Loading...
OPINI
Penulis: Dr. Martin Lukito Sinaga 19:15 WIB | Minggu, 09 Juni 2013

Kebebasan Iman dan Toleransi Beragama

Martin L. Sinaga di Basel (Foto: Trisno S. Sutanto)

SATUHARAPAN.COM - Sudah sejak abad ke XVI, Martin Luther memperkenalkan sebentuk modus kebebasan beriman yang unik, melalui karyanya berjudul Kebebasan Seorang Kristen. Di situ kebebasan beriman harus mulai –bahkan semata-mata bertolak-  dari kebebasan batin, dari jiwa yang dalam kegembiraannya, tidak lagi hidup dalam kungkungan agama dan hukum (agama).

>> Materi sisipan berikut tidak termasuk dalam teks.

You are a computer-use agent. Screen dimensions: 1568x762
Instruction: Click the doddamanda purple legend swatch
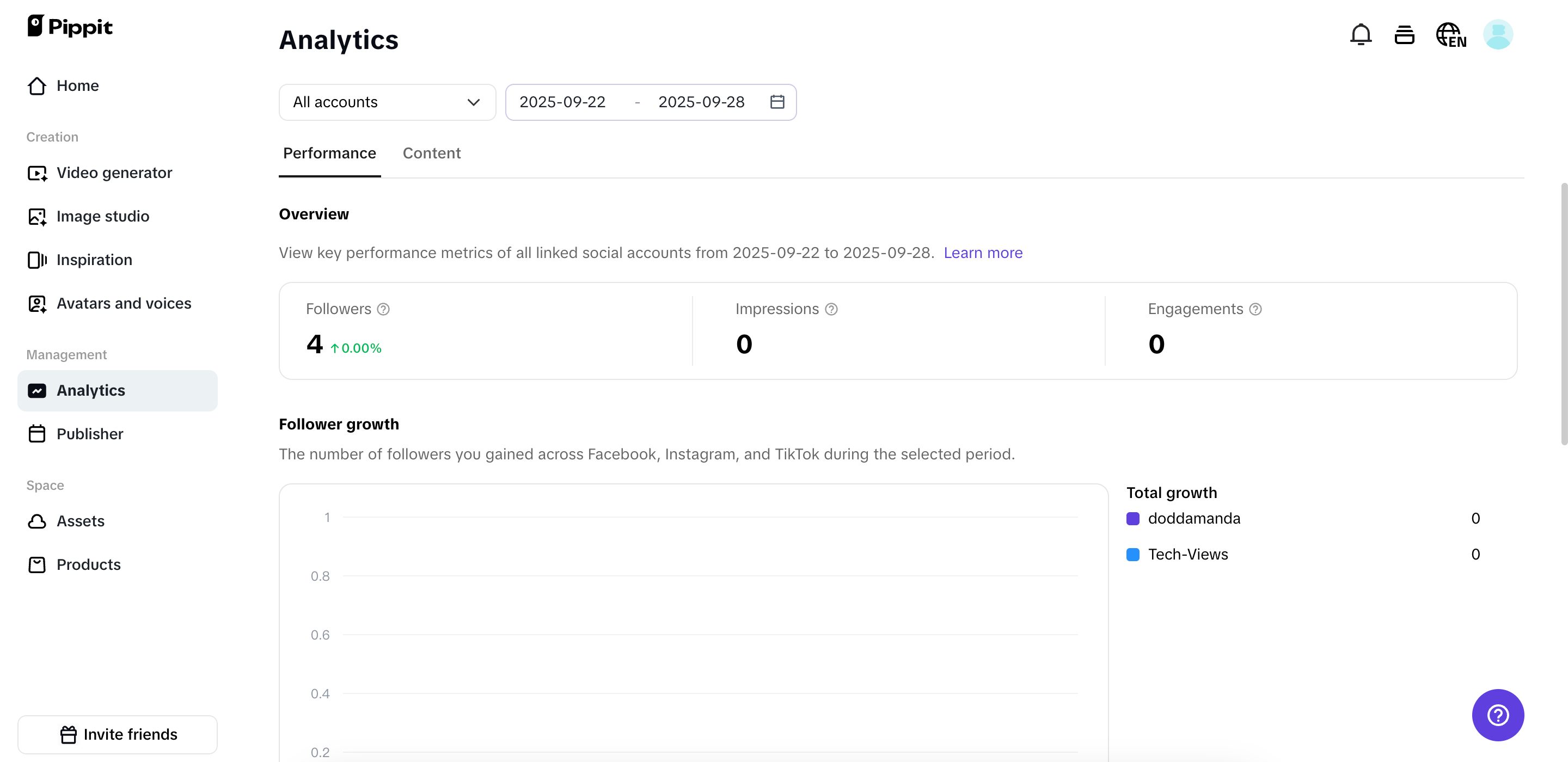(x=1132, y=519)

Ada yang menyala di dalam jiwa orang yang beragama, yaitu status bebas sang manusia di hadapan Allah yang memberi karunia-Nya. Pendek kata, Luther amat menekankan adanya inner liberty  dalam diri manusia beriman; kebebasan itu manusia dapatkan karena ia hidup di bawah Allah yang maharahim.

Selanjutnya, ini aspek yang tak kalah penting: setiap manusia yang sudah bebas merdeka dalam jiwanya tadi, mampu menerima setiap orang (lain) merayakan kebebasannya. Gelanggang hidup sudah dibuka sebagai ruang pemberian Allah dimana kebebasan menjadi intinya.

Dengan demikian ihwal institusi dan posisi legal agama tidak terlalu dipermasalahkan, apalagi dijadikan sebagai penjaga tingkah laku manusia. Yang tersedia kini bagi kita ialah agama yang ikut mendorong manusia menikmati “kebebasan untuk” menghidup sebentuk hidup beriman  yang terbuka dan lapang.

Pernah pangeran Ulrich von Hutten menawari Luther “pedang” untuk menjaga “kebebasan” Protestantisme kala itu. Namun Luther menjawab, “Hanya dengan Sabdalah dunia ini dihadapi, hanya oleh Sabda sajalah gereja dipelihara, dan oleh Sabda pulalah gereja akan dibaharui” (Surat Kepada Spalatin, terbit tahun 1521). Dan Sabda tidak akan datang sebagai paksaan kepada setiap yang mendengarkannya.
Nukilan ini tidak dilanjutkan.